I had come to Morning Meeting to learn about hypothermia, and the stories I heard answered some of my questions and gave me new avenues to consider. But what left me captivated was the nature of the meeting itself.

7:55 am. People trickled into the conference room. Slowly, all the seats filled, leaving only standing room. The physicians, 20 or so, sat around the conference table in the center of the room. The rest of us and the medical students sat in chairs set against the 4 walls of the room.
8:00 am. The doctors started speaking.
“A boy was brought in…”
We worked our way through the little boy’s story, learning about his illness prior to his arrival, hearing what happened during his time in the hospital, and his outcome.
“A baby girl was brought in with a fever…”
This was Morning Meeting. Mistakes were laid bare, yet this wasn’t a place for rebuke. It was a place for learning from those mistakes so that the 40 or 50 doctors and medical students in the room wouldn’t repeat them. Whether it’s here in the conference room in Kamuzu Central Hospital or back home on the 3rd floor of Texas Children’s Hospital, there’s a burning question that never goes away.
“Why?”
Why that outcome? Why did that patient present in that way? Was there something else that could have been done? Morbidity and Mortality conferences, M&M’s, are a reminder that in the world of medicine, we’re constantly students. Our operating rooms, our patients, our colleagues are all our teachers.

__What to work on__
• 1. In the Morning Meeting text, where did the physicians sit during the meeting?
• 2. List every thing the Morning Meeting text names as "our teachers."

__Input data__
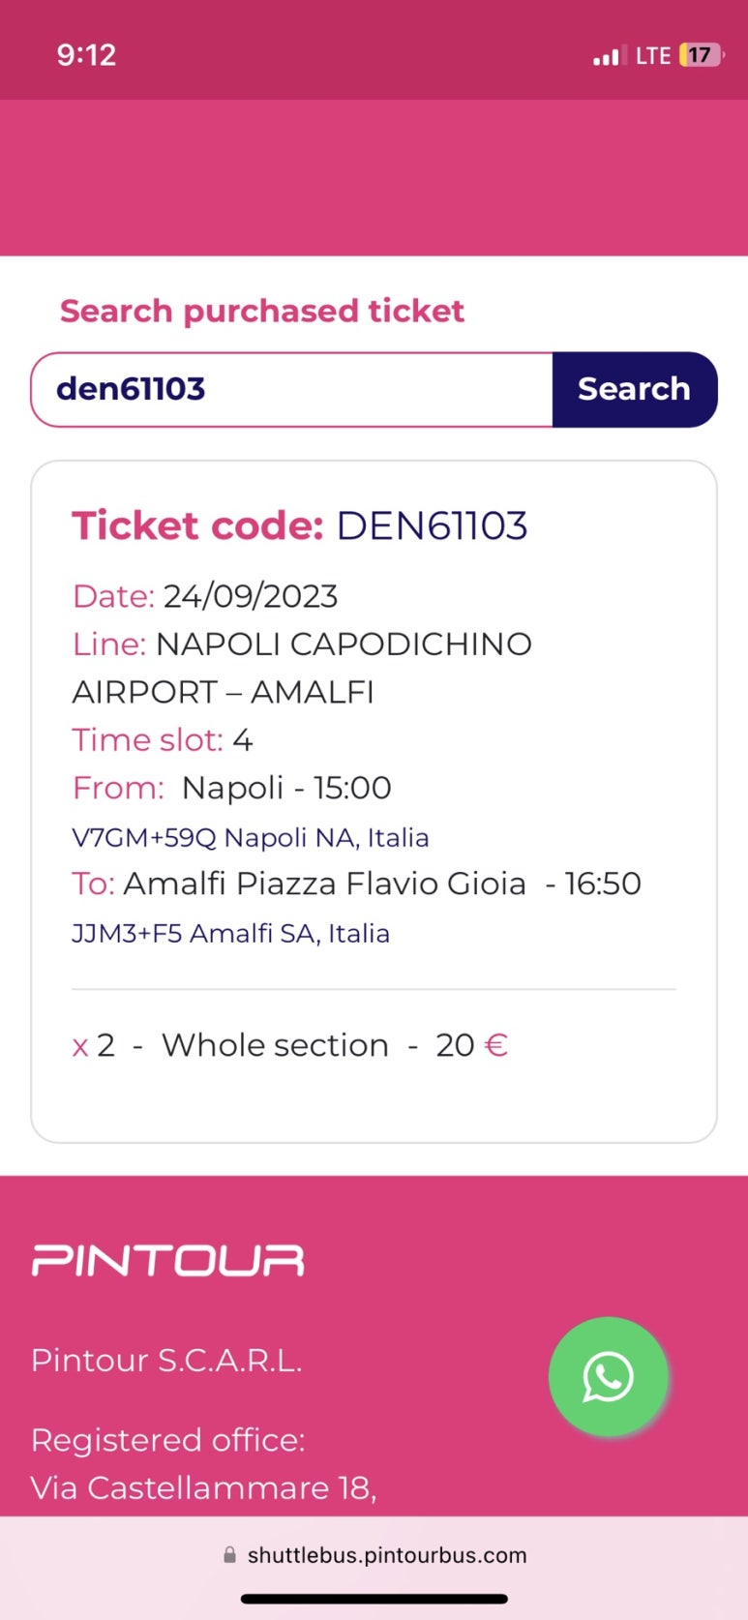Tap the Search button
Screen dimensions: 748x1620
point(635,389)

__Written answers__
• 1. They sat around the conference table in the center of the room.

• 2.
- Our operating rooms
- Our patients
- Our colleagues